3. What’s the biggest story the media has missed this year? (Or last week):
Year in and year out, the media continues to ignore the basic fact that between our skyrocketing national debt and the trillions of dollars that entitlement programs will cost in the coming years, the Millennial Generation is going to be faced with extreme economic hardship. Folks from Brookings and the Heritage Foundation will both tell you that if government spending continues on its current course, by the time the Millennials are in their 50s and 60s there will not be enough money to pay for basic programs that Americans have been accustomed to having. 60 Minutes did a piece on this I believe in late 2007 or early 2008 when they interviewed David Walker then the head of the Government Accountability Office.
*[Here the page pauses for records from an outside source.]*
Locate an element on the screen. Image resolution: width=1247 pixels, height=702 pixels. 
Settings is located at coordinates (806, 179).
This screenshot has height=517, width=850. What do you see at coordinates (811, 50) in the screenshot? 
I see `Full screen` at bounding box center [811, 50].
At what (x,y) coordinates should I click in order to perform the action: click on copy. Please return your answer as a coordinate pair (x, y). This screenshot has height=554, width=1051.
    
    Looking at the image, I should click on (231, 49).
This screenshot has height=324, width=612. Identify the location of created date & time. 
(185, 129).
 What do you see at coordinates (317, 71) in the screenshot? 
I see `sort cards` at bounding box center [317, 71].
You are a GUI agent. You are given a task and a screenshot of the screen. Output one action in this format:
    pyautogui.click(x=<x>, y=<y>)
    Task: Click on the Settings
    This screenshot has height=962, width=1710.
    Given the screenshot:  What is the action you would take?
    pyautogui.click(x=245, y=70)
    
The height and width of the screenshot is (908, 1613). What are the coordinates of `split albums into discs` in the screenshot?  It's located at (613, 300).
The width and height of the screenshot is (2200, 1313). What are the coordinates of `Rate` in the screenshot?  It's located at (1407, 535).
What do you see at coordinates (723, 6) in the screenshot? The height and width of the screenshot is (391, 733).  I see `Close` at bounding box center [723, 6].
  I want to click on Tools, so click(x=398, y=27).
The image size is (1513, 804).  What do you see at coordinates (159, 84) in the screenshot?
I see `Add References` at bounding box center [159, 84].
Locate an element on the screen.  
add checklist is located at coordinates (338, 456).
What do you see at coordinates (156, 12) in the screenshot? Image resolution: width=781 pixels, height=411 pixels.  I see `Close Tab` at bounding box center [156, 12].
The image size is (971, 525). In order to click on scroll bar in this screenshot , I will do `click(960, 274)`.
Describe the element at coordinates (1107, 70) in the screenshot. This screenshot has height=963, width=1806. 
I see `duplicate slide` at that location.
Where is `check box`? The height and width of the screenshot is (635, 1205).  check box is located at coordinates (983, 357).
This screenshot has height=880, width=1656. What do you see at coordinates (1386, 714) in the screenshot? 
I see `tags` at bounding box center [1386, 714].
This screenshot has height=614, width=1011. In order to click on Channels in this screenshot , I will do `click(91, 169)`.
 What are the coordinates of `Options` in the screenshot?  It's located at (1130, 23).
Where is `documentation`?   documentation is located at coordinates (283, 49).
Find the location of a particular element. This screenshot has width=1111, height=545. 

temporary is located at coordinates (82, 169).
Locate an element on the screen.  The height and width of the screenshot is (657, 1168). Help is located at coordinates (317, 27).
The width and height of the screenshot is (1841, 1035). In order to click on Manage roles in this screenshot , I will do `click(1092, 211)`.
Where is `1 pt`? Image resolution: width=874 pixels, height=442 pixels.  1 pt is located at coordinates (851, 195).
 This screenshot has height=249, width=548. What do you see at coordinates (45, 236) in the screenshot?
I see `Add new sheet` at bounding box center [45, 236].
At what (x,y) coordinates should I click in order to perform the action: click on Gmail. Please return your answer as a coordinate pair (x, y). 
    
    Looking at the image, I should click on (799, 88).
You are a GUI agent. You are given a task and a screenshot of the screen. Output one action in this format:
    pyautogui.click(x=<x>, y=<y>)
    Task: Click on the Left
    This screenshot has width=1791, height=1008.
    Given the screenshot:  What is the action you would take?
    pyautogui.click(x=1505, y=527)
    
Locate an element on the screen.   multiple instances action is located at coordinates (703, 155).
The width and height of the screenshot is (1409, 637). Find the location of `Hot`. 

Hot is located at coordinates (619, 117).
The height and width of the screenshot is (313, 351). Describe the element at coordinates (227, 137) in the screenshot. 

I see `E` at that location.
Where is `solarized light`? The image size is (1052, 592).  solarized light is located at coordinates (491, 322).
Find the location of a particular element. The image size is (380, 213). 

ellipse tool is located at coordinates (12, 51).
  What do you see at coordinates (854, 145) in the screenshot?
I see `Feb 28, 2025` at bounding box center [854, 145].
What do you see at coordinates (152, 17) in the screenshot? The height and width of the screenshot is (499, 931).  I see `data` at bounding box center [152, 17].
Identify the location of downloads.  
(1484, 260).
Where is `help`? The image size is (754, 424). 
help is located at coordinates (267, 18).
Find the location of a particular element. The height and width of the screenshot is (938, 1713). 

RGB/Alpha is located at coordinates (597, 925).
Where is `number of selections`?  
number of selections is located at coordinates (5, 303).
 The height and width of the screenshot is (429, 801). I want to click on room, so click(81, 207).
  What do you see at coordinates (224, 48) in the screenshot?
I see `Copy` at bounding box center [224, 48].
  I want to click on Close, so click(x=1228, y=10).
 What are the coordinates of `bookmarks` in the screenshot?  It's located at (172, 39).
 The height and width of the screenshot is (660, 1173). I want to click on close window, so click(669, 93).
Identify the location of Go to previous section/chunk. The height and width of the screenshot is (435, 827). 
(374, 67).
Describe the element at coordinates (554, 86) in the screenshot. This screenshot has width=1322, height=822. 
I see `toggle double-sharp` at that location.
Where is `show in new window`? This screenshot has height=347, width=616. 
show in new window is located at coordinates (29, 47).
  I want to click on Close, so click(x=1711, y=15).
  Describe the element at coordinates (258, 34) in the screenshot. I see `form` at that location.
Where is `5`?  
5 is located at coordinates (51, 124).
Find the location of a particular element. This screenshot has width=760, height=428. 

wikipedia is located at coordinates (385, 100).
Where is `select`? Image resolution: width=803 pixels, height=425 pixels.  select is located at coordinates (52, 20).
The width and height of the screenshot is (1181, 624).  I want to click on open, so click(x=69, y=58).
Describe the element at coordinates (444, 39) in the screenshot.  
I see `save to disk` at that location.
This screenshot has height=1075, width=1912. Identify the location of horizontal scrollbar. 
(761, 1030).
However, I am continually amazed that more attention is not given to the issue. There is no doubt that car chases and celebrity gossip gets ratings, but more attention needs to be paid to large issues and their impact not at this very moment but thirty and forty years from now.
4. Obligatory Twitter Question: Describe yourself in 140 characters or less (hash tag optional!).
Independent. Proud American. Devout Catholic. Huge sports fan. Lover of politics and American History. Groupie for Springsteen & Jack White
5. Are you nervous or excited about the future of Journalism? Why?
Being twenty three years old I am very excited. The future of journalism on the broadcast side lies in the integration of TV and the internet. I think that the industry has only scratched the surface in this area and that just five years from now we will broadcast information in an entirely new a concise way through various platforms. While these are hard times for print, I do believe there is a market for good news content and print is what delivers that in the best way. My hope is that Google or another ground breaking company with deep pockets gets involved in the media business and buys something like the Boston Globe so there is a blueprint for innovative journalism grounded in first rate content coupled with great videos and podcasts etc. Whatever happens I just feel lucky to be in the business at the dawn of a new era.